Zhang, Xinying
Paper Title: The Rhythmic Structure of Gu Zhazi Used in Conjunction with the Melody in Xi’an Drum Music
Xi'an Drum Music is a representative project of Human Oral and Intangible Cultural Heritage in China, with a history of over a thousand years. The percussion score used in it is called Gu Zhazi.
Gu Zhazi(鼓札子), also known as Drum spectrum, is a rhythmic music score written in the form of percussion instruments such as drums, gongs, and bangs, with sound characters and performance techniques. Before the 1950s, the transmission of it mainly relied on "oral". After the 1950s, scholars began to collect and organize its materials, learn from folk musicians, and record the musical scores. Currently, there are a total of 282 sets of music pieces containing Gu Zhazi recorded in books, which encompass almost all the Gu zhazi that can be played by current folk musicians, as well as music pieces that has been recorded but has already lost.
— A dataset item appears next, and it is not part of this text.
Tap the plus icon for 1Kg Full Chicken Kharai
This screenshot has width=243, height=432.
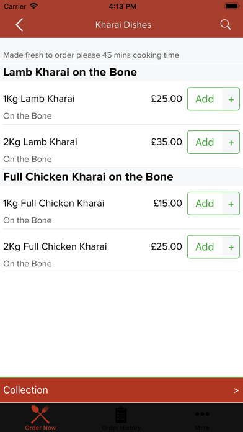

As China has not yet explored effective analysis methods for Gu Zhazi. Therefore, relevant research result is rare. This article combines the author's five-month experience in learning percussion music under the guidance of national-level intangible cultural heritage inheritors such as Mr. Gu Jingzhao, and all the audio-visual materials collected, to analyze the Gu zhazi used in conjunction with the melody. After a series of analyses, this article found that it mainly includes seven types of rhythmic structures: fixed, combination of fixed and improvisation, linking, variation, strong tone overlap, consistent melody and drum, and a fixed rhythm throughout. This discovery will provide an opportunity for a deeper understanding of the rhythmic structure of Gu Zhazi, and have enlightening significance for analyzing similar percussion scores. In addition, it may also provide reference for the protection, inheritance, and innovation of Chinese traditional music, and thus contribute to the construction of the theoretical system of traditional music rhythmology.